(Dataset records)
---------------

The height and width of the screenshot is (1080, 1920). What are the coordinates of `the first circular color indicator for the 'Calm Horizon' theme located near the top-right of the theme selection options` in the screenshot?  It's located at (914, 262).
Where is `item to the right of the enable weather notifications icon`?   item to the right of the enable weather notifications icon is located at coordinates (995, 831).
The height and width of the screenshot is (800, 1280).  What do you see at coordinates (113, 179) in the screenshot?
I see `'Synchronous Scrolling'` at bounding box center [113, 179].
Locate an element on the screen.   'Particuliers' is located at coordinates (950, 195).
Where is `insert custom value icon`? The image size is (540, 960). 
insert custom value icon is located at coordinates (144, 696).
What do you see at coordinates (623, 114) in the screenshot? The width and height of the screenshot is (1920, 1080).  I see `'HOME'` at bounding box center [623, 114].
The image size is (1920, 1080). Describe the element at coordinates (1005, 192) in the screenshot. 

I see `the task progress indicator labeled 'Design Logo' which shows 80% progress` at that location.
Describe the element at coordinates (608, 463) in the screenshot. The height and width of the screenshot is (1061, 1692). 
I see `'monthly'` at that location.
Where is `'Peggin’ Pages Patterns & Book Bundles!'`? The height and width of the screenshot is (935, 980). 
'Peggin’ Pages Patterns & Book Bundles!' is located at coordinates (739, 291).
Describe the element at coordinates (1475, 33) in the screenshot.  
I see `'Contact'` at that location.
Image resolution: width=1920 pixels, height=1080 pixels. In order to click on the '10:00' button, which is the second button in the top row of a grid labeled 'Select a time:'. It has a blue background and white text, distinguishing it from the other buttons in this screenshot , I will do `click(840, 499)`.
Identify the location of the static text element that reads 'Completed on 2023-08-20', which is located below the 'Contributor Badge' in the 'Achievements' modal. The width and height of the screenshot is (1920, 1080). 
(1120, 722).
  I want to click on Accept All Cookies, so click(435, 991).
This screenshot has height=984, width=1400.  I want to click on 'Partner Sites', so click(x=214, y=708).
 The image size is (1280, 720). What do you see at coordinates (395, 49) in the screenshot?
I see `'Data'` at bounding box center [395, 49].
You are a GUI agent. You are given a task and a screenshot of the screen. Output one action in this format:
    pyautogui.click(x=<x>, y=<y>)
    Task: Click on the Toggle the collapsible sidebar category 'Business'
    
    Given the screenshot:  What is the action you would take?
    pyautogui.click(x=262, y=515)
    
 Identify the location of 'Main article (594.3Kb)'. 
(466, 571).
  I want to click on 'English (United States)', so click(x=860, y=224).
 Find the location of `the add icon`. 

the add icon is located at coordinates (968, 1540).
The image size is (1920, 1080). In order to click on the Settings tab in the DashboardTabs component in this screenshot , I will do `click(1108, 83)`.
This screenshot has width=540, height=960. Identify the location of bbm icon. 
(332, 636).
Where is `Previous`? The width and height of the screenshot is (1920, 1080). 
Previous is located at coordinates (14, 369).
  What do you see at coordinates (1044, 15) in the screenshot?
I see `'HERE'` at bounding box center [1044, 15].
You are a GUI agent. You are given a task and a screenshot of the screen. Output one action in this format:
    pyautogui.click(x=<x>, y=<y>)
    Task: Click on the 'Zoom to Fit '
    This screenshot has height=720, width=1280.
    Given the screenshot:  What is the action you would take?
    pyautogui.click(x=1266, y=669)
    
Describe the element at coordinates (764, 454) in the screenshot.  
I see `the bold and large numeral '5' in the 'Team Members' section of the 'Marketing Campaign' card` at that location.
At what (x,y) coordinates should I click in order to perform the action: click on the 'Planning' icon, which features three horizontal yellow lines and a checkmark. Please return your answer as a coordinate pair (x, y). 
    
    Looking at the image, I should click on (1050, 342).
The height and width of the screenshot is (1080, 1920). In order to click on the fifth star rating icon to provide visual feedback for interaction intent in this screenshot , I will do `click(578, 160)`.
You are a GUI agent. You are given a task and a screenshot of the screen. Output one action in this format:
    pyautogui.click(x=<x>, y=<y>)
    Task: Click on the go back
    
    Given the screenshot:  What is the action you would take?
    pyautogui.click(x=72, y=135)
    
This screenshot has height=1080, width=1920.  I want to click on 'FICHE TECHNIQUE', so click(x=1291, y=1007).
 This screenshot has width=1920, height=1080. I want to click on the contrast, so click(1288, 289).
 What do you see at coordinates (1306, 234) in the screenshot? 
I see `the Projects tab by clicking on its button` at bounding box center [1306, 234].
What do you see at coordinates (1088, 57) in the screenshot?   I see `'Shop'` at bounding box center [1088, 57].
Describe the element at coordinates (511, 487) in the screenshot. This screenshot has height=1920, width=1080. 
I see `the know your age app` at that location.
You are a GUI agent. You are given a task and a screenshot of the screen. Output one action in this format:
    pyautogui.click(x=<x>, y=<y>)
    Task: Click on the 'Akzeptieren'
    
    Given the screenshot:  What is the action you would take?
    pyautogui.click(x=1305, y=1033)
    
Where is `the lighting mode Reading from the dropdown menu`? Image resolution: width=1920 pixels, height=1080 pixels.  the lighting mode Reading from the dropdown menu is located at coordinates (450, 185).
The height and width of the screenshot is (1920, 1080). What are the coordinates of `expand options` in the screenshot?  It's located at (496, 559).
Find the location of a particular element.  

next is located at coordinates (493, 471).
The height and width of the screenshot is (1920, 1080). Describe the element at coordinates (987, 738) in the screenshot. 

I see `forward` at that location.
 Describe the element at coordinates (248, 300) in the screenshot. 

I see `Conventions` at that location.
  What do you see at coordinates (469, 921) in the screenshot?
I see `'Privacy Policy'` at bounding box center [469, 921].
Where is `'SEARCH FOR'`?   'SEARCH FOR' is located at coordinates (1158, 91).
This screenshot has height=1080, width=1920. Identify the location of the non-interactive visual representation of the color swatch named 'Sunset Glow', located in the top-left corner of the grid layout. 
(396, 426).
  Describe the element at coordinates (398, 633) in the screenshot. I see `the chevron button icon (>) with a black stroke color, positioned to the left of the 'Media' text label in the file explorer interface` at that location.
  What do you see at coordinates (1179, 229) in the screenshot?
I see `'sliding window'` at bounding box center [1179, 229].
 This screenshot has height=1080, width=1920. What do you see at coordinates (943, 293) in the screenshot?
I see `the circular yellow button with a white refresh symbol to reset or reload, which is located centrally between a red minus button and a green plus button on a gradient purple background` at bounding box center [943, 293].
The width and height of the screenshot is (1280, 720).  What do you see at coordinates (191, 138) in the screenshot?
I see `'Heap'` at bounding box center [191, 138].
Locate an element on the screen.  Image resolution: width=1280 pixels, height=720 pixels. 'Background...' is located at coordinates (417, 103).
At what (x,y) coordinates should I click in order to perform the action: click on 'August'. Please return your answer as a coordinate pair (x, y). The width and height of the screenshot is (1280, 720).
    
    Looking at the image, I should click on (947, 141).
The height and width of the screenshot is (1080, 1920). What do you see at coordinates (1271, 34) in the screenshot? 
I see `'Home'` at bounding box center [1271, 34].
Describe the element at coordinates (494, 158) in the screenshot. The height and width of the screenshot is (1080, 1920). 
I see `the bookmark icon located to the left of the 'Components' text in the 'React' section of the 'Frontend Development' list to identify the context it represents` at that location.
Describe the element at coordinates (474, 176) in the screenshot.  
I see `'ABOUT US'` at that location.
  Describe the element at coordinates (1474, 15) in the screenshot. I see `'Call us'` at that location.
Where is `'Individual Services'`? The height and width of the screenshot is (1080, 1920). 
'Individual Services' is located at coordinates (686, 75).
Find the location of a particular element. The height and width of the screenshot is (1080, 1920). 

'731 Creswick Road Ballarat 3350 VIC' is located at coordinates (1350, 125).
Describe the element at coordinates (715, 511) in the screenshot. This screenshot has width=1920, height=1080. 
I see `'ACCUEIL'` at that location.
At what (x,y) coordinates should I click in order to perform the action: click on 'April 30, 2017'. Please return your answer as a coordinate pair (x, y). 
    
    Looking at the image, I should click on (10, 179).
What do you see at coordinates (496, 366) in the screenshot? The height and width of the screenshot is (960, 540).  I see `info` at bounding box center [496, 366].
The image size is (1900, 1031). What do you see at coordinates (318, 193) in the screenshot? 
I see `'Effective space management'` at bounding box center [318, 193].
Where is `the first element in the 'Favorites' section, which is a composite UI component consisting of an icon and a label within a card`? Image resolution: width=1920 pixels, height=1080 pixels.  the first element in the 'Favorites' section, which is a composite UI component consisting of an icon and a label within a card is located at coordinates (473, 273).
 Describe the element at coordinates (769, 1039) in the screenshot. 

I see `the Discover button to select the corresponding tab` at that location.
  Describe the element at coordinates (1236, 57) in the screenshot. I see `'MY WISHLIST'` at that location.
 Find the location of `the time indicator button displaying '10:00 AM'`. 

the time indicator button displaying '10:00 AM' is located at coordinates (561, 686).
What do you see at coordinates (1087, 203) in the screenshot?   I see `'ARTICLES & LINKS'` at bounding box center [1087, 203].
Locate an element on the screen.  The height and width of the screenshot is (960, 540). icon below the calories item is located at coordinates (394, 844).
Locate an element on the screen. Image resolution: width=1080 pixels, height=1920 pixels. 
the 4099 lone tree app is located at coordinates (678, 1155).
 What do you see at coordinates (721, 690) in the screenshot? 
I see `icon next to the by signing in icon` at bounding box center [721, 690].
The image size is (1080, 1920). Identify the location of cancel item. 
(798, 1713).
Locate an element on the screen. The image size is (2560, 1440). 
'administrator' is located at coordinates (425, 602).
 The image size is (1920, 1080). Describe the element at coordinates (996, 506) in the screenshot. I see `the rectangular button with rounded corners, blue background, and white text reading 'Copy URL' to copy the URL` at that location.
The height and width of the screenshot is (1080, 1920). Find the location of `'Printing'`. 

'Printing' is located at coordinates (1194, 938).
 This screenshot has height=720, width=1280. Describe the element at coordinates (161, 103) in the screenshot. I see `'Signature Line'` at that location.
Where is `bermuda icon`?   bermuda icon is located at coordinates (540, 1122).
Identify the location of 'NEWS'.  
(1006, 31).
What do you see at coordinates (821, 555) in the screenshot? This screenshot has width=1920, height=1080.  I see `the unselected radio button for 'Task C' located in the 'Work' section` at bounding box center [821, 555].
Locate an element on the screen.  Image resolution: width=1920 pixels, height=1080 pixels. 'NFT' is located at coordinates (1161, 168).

---------------

Report each line of the items above that contains the word "from". Case counts.

— RESULT FOR THIS TASK —
Image resolution: width=1920 pixels, height=1080 pixels. In order to click on the '10:00' button, which is the second button in the top row of a grid labeled 'Select a time:'. It has a blue background and white text, distinguishing it from the other buttons in this screenshot , I will do `click(840, 499)`.
Where is `the lighting mode Reading from the dropdown menu`? Image resolution: width=1920 pixels, height=1080 pixels.  the lighting mode Reading from the dropdown menu is located at coordinates (450, 185).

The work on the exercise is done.